Records from a data source:
• • • •

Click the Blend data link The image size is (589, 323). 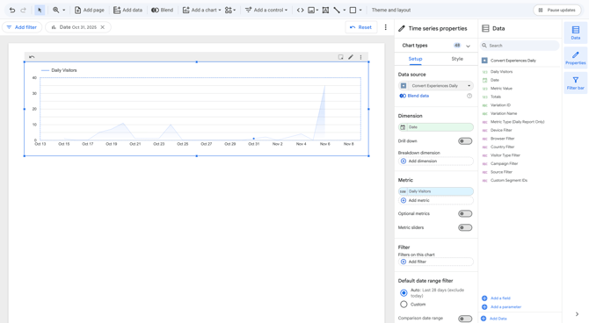[x=418, y=96]
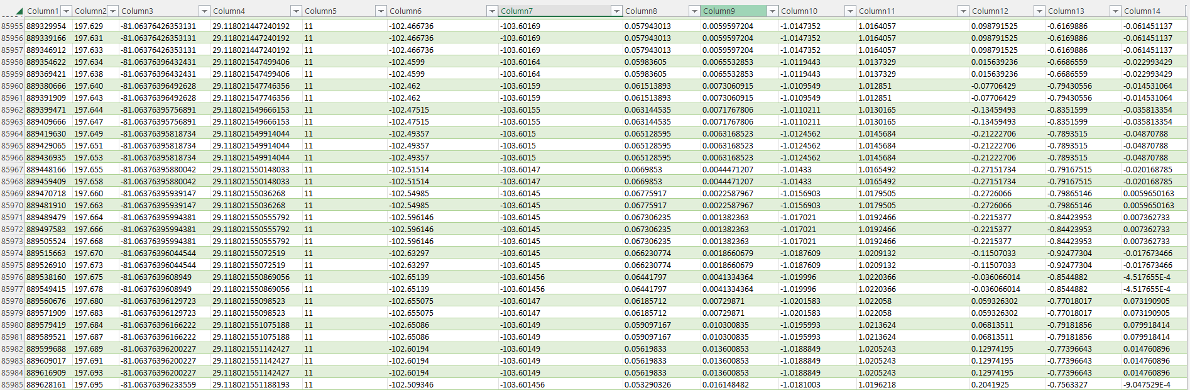The height and width of the screenshot is (390, 1190).
Task: Expand the highlighted Column9 filter dropdown
Action: click(x=772, y=11)
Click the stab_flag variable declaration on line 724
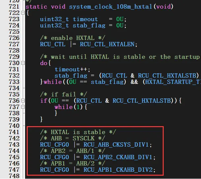Screen dimensions: 201x179 point(89,25)
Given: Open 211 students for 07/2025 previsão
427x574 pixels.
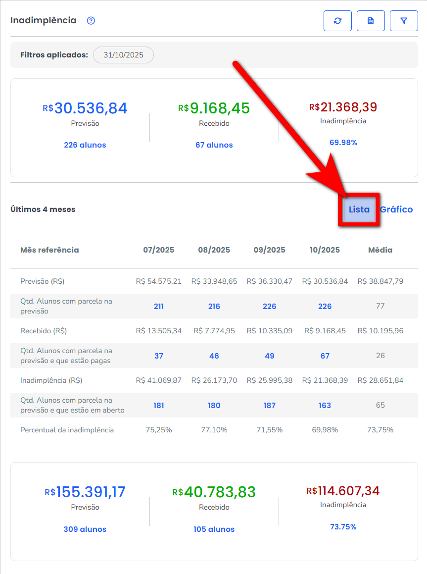Looking at the screenshot, I should 158,307.
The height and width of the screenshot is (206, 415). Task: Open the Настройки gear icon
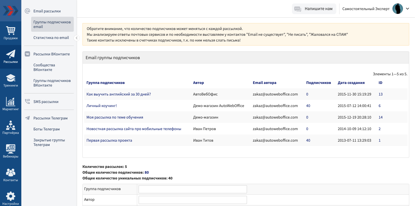pyautogui.click(x=11, y=196)
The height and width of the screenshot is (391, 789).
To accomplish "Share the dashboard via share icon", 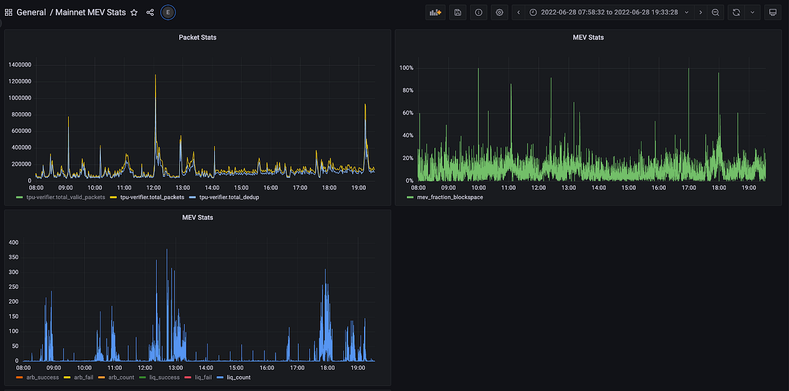I will click(x=150, y=12).
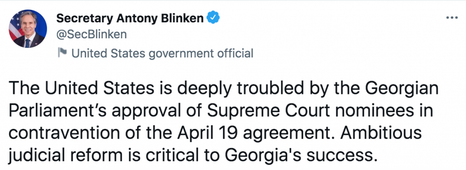Screen dimensions: 466x170
Task: Click the American flag in avatar
Action: click(x=15, y=27)
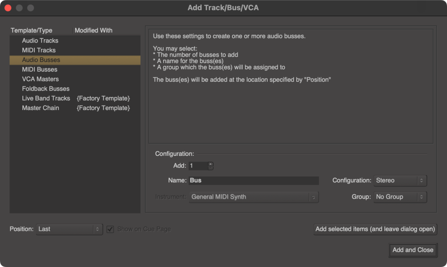The image size is (447, 267).
Task: Click the Template/Type column header
Action: [32, 30]
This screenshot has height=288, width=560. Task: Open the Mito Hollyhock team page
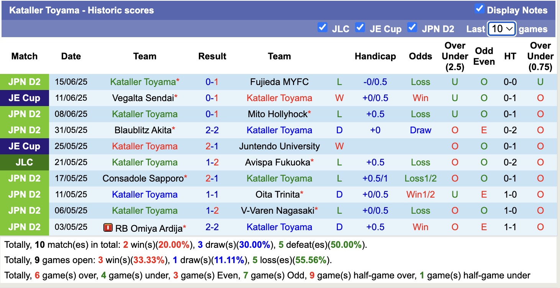[x=277, y=114]
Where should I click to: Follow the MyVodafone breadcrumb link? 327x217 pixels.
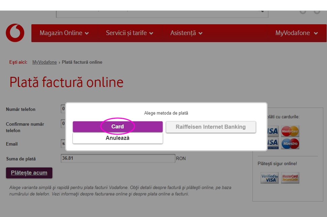[44, 62]
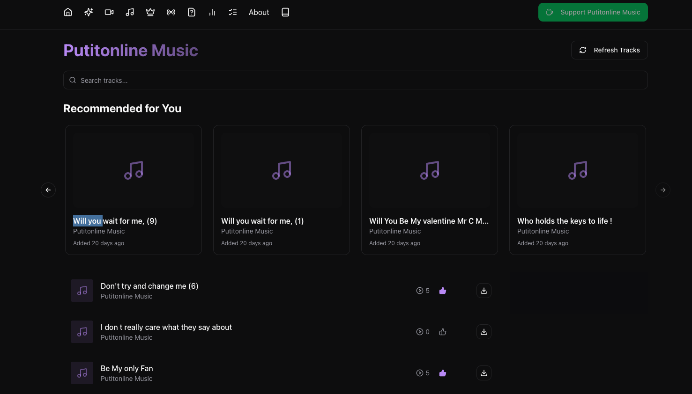Open the radio broadcast icon in the navbar
The width and height of the screenshot is (692, 394).
pos(171,12)
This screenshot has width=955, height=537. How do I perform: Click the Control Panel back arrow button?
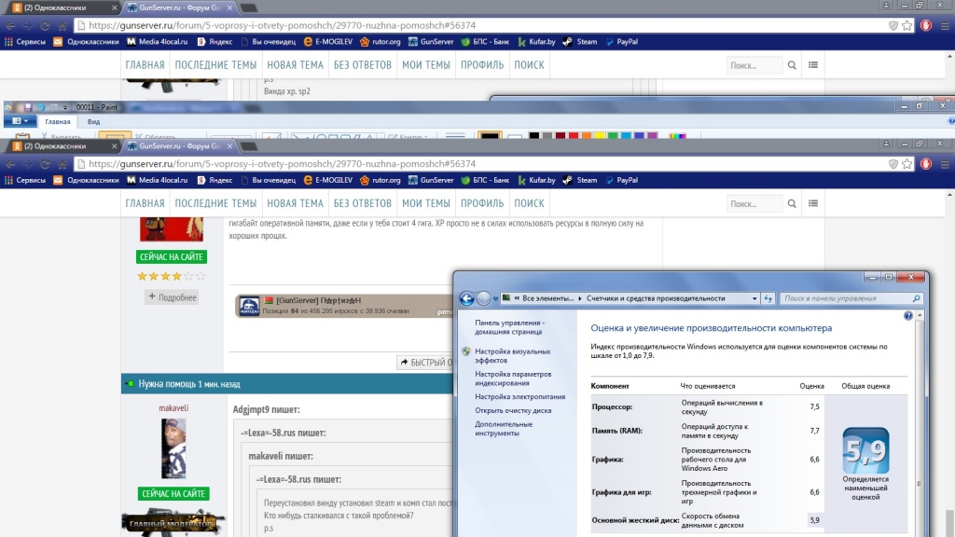point(467,298)
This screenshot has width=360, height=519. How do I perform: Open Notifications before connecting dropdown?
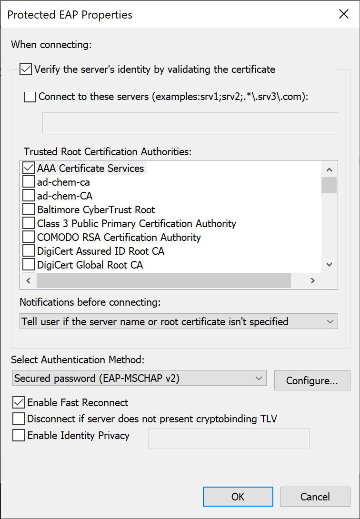(179, 321)
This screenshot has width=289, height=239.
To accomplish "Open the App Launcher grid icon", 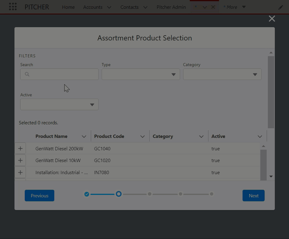I will pyautogui.click(x=13, y=7).
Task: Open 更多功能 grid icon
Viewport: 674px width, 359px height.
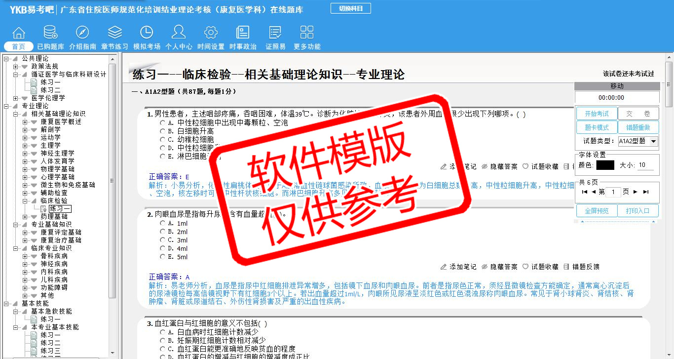Action: click(307, 33)
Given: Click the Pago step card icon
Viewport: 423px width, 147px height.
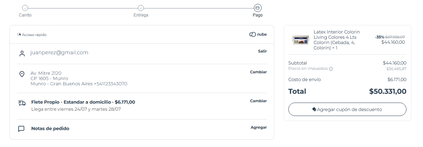Looking at the screenshot, I should 257,8.
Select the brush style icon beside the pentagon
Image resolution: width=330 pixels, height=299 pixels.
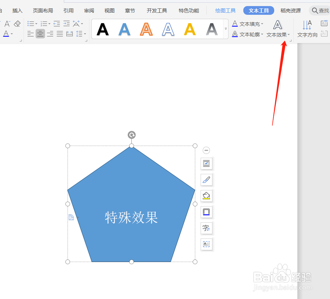coord(206,180)
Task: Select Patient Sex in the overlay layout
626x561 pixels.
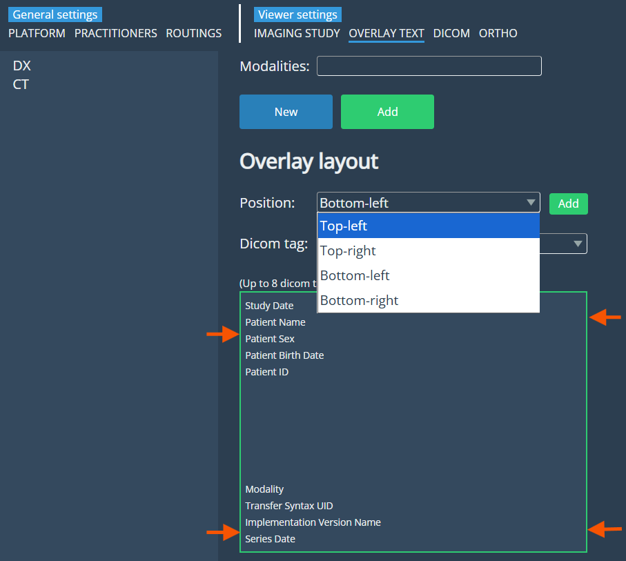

• • • •

What you are asked to do: Keep out the pictures, and copy exactly the lines from the one that contains "Viewport: 674px width, 359px height." through the final line of the records above, both ends included.

Solution to this problem:
Viewport: 674px width, 359px height.
Action: click(307, 33)
Given: Click the Pago step card icon
Viewport: 423px width, 147px height.
Looking at the screenshot, I should 257,8.
Select the brush style icon beside the pentagon
Image resolution: width=330 pixels, height=299 pixels.
coord(206,180)
Task: Select Patient Sex in the overlay layout
626x561 pixels.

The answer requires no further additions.